The answer to the question posed in the title to this article is yes if judgment in the case is not final, but no if the judgement is final.
How then does one know if a judgment is final for purposes of Senate Bill 1393, which became effective January 1, 2019, and requesting that a judge exercise his or her discretion to possibly strike one or more five-year sentencing enhancements?
A familiar quote on this issue is that “[f]or purposes of determining retroactive application of an amendment to a criminal statute, a judgement is not yet final until the time for petitioning for a writ of certiorari in the United States Supreme Court has passed.”
People v.
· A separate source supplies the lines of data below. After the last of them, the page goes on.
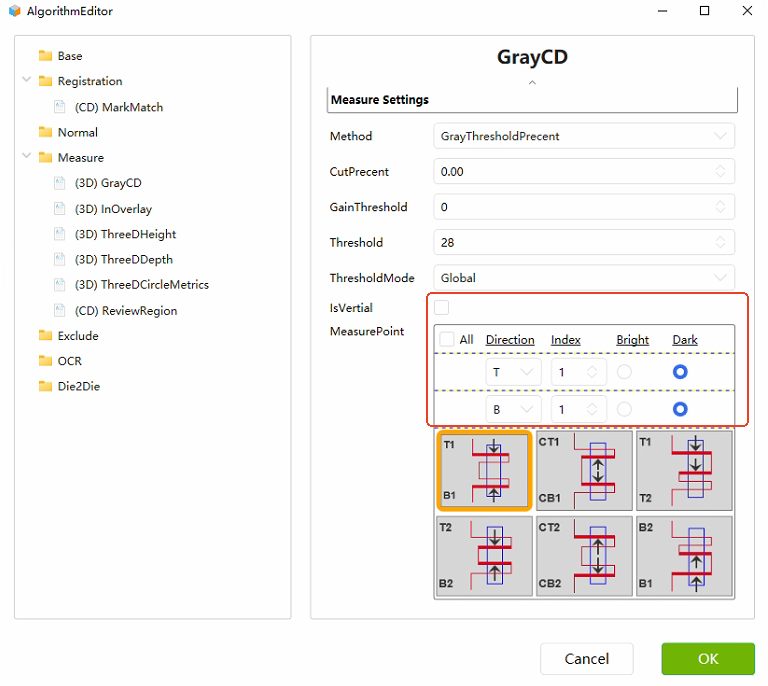
Task: Open the Die2Die folder
Action: [x=78, y=386]
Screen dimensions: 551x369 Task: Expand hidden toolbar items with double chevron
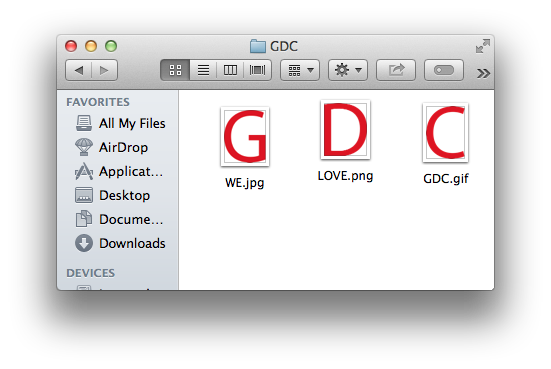coord(483,73)
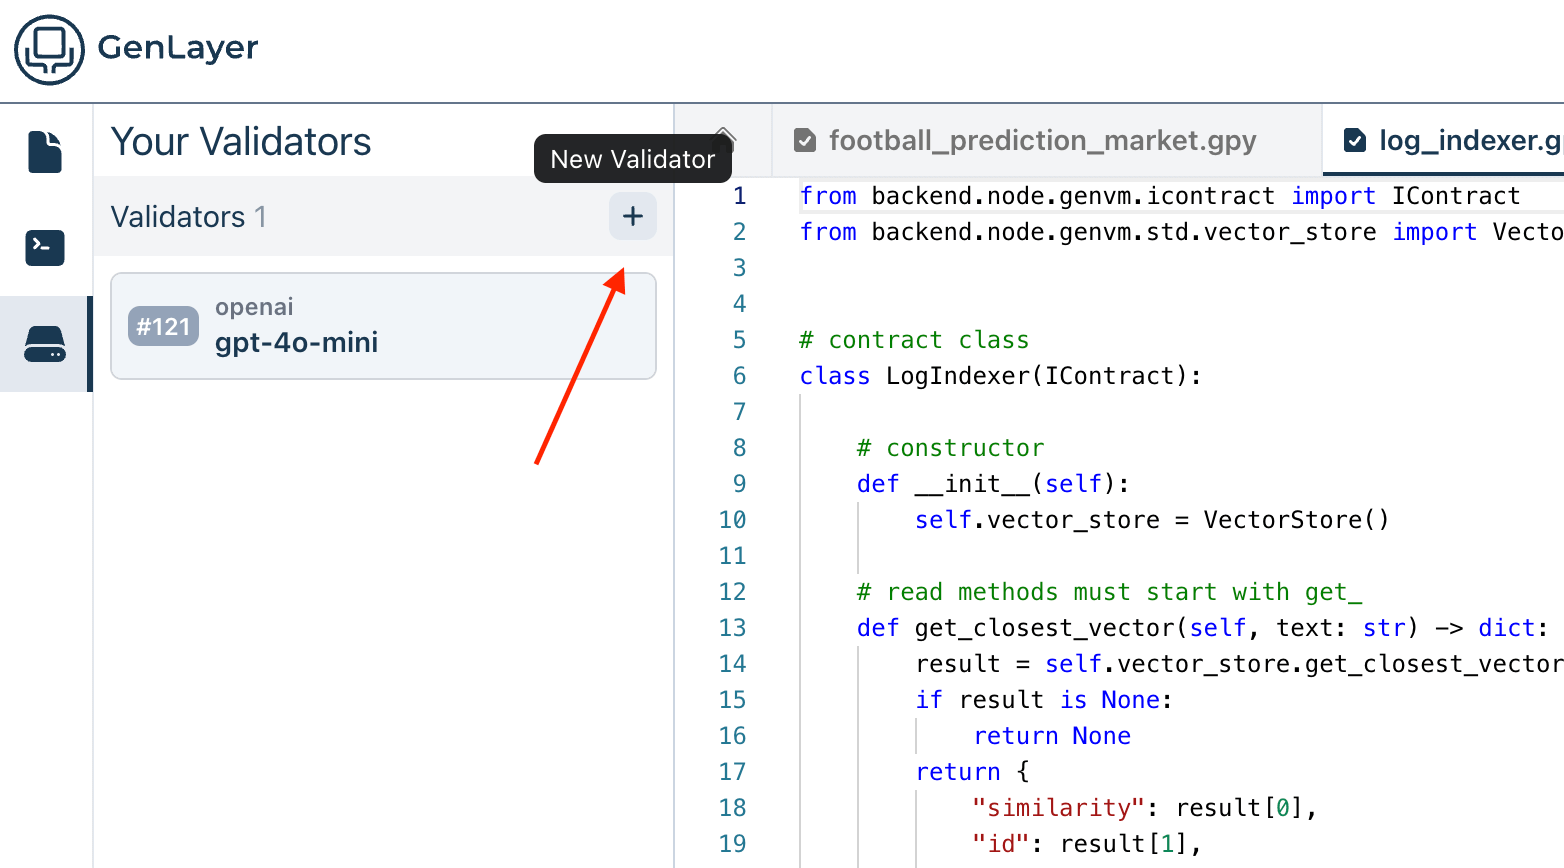Click line number 13 in gutter
Viewport: 1564px width, 868px height.
pos(732,628)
Vierra (2005) 35 Cal.4th 264, 305. In other words, if one has allowed the time to pass for filing an appeal in state court and one has not appealed in federal court, i.e. on a writ of petition for habeas corpus, the judgment is considered final and 1393 would not apply.
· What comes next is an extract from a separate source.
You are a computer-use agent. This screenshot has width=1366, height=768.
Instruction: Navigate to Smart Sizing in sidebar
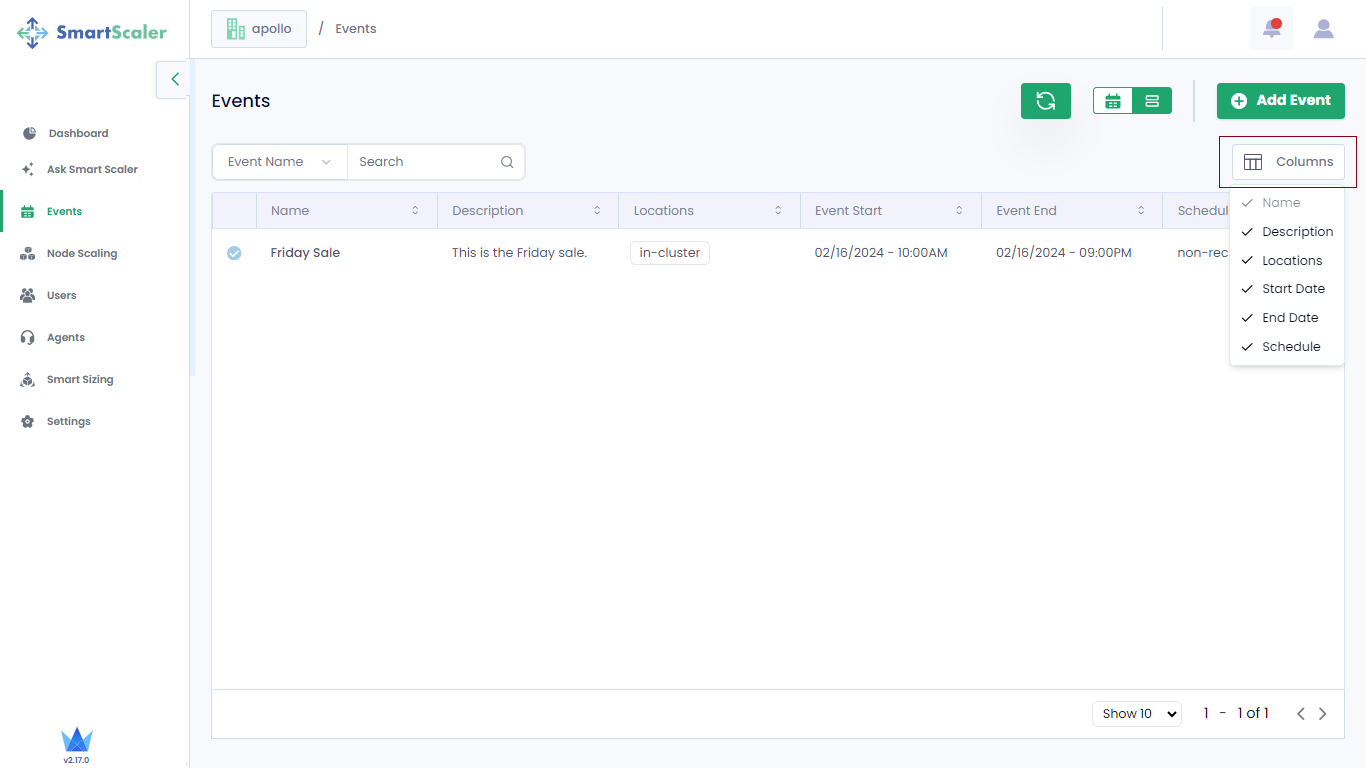(79, 380)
More precisely, a judgement is not final if: 1) an appeal of any issue in the case is still pending in the court of appeal; 2) a petition for review can still be filed or is pending at the California Supreme Court; or 3) the 90-day timeline for filing a writ of certiorari to the United States Supreme Court has not expired (the 90-day “clock” starts on the date one’s petition for review to the California Supreme Court is denied).
However, even when a judgment is not final yet, a court does not need to remand a matter for resentencing if the record shows that the superior court “would not . . . have exercised its discretion to lessen the sentence.”
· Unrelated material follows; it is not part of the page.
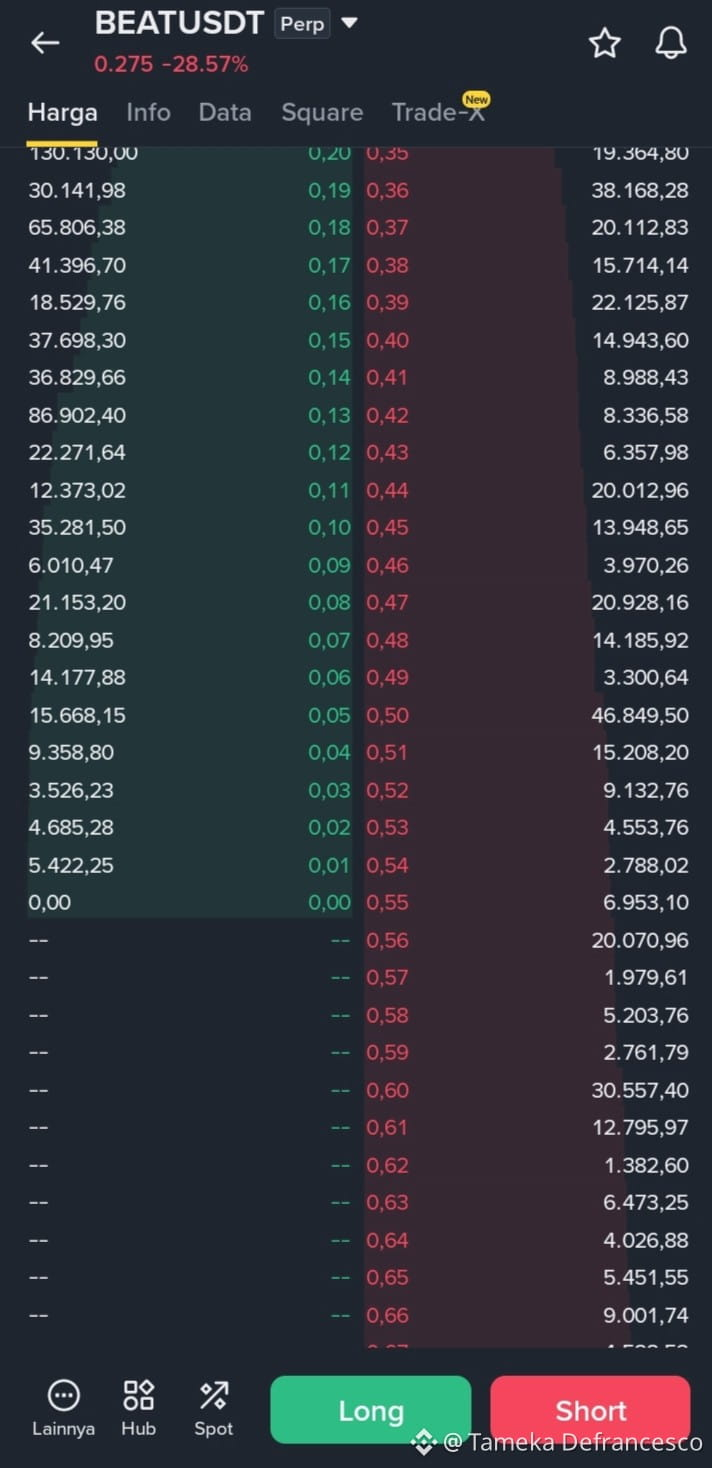Switch to the Info tab

pyautogui.click(x=148, y=112)
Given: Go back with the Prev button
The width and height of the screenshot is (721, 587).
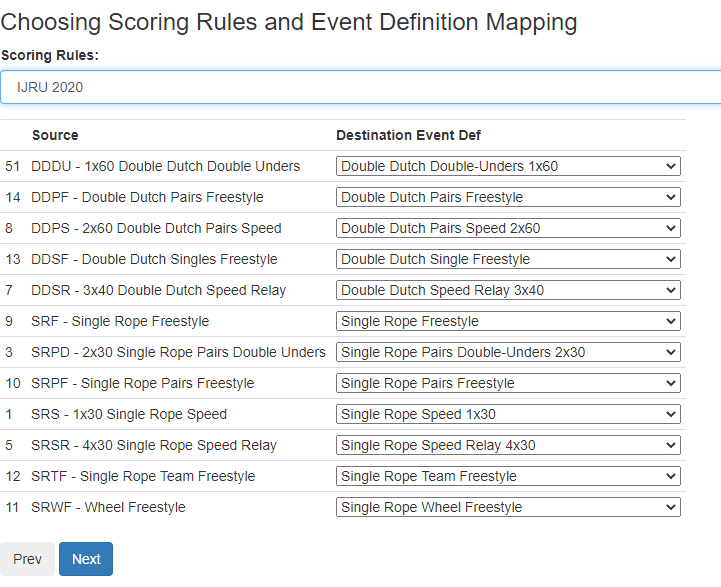Looking at the screenshot, I should tap(27, 559).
Applying this law to an actual case is what the Fourth Appellate District did in the San Diego County case of Peter Johnson and Ian Guthrie in
People v. Peter Johnson (2019 DJDAR 1111).
Inglewood Courthouse
Both Johnson and Guthrie were convicted of murder (Penal Code § 187) for the 2014 shooting of Lamar Canady in broad daylight in his barbershop in the Oak Park neighborhood in San Diego. The murder was apparently over a belief that he had stolen marijuana from a drug kingpin Omar Grant and slept with Grant’s girlfriend.
Johnson and Guthrie were arrested months later in Kansas City Missouri. They both had prior criminal histories. The killing was especially brutal. At the time of trial, Grant had died.
After the verdict and the sentences, there were automatic appeals, as Johnson was sentenced to 50 years to life, consisting of 25 years to life doubled under the Three Strikes Law and to a consecutive 25 years for the firearm enhancement. Guthrie was sentenced to 50 years to life, doubled under the Three Strikes Law, plus another five years consecutive for a prior conviction for a serious felony.
The appeals covered a broad array of rulings during the trial, but for purposes of this article what is most relevant is that before the Court of Appeals could rule on such issues, Senate Bill 620 was passed, allowing courts to strike firearm enhancements under Penal Code § 12022.5 and 12022.53, as well as SB 1393 became effective, giving the judge discretion to strike the five-year enhancement for a prior serious felony conviction.
The prosecution opposed the application of either SB 620 or SB 1393, noting that the trial could judge was quite unsympathetic to either defendant at the time of sentencing. The People’s attorney argued that remand of the case to the trial court would be futile because the trial court judge stated at sentencing that it “has no discretion to strike the prior serious conviction and wouldn’t strike it if I had such discretion.”
However, the Fourth District ordered a remand of the case for re-sentencing to the trial court judge, holding that “out of an abundance of caution” it would be remanded to consider whether Guthrie’s prior serious felony conviction would be stricken for purposes of sentencing.
In other words, the appellate court rejected the People’s argument that remand would be a futile act because the sentencing judge already addressed the issue, albeit before the statute came into effect.
The citation for the Fourth Appellate District Court ruling discussed above is People v. Peter Johnson (4th App. Dist., 2019) 32 Cal.App.5th 26.